Seventeenth Sunday in Ordinary Time
July 27, 2003

Homily Code: AS-7

2 Kings 4:42-44
Ephesians 4:1-6
John 6:15

The effort to feed people has modern scientists hard at work, trying to develop grains that ripen faster and produce bigger crops. Their best efforts can't produce the results Elisha and Jesus get in today's readings.

Did you notice that both of them used barley loaves to feed the crowds? That's something most of us have never tasted. You can't buy it in any bakery today. A little bit of the barley crop finds its way into soups, but most of it feeds livestock. It just doesn't make as good a flour as wheat does.

It didn't in biblical times, either. Barley loaves, according to scripture scholars, were what people who didn't have much money could afford. It was the food of the poor even through the middle ages. Since the poor have never been is short supply, it was easy for Elisha to get his hands on 20 loaves. With a bit of help from God, he managed to feed 200 men with that amount. Jesus, of course, did him one better. He fed an enormous crowd with five loaves.

The Eucharistic bread isn't the finest product around, either.

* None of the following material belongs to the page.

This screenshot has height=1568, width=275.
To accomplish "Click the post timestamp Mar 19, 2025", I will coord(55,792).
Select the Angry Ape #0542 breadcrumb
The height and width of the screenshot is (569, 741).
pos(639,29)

It's hard to imagine making a satisfactory peanut butter sandwich with it. Yet, this is the bread Jesus feeds us. It too is the bread of the poor, for we are in want. And it too multiplies miraculously, for when we eat it, we become the Body of Christ.

We don't think of ourselves as a warm and crusty loaf whose aroma makes the mouths of other people water. We normally think of ourselves as ordinary and common. Yet Jesus still works wonders with the bread of the poor. He can make us nourishing food for anyone we come in contact with if, like the boy in the gospel, we offer the bread we are to his use.

We must remember that as Jesus works with us, we become more tasty and beautiful to everyone we come in contact with. He can and does change us everyday, but, sometimes it's so slow we don't even notice it.

A stranger came by the other day with an offer that set me to thinking. He wanted to buy the old barn that sits out by the highway. I told him he was crazy. He was a city type, you could tell by his clothes, his car, his hands, and the way he talked. He said he was driving by and saw that beautiful barn sitting out in the tall grass and wanted to know if it was for sale.

I told him he had a funny idea of beauty. Sure, it was a handsome building in its day. But then, there's been a lot of winters pass with their snow and ice and howling wind. The summer's sun beat down on that old barn till all the paint's gone, and the wood has turned silver gray. Now the old building leans a good deal, looking kind of tired. Yet, that fellow called it beautiful.

That set me to thinking. I walked out to the field and just stood there, gazing at that old barn. The stranger said he planned to use the lumber to line the walls of his den in a new country home he's building down the road. He said you couldn't get paint that beautiful. Only years of standing in the weather, bearing the storms and scorching sun, only that can produce beautiful barn wood.

It came to me then. We're a lot like that, you and I. only it's on the inside that the beauty grows with us. Sure we turn silver gray too-- and lean a bit more than we did when we were young and full of sap. But the Good Lord knows what He's doing. And as the years pass He's busy using the hard wealth of our lives, the dry spells and the stormy seasons, to do a job of beautifying our souls that nothing else can produce. And to think how often folks holler because they want life easy!

They took the old barn down yesterday and hauled it away to beautify a rich man's house. And I reckon someday you and I'll be hauled off to heaven to take on whatever chores the Good Lord has for us. And I suspect we'll be more beautiful then for the seasons we've been through here-- and just maybe even add a bit of beauty to our Father's house.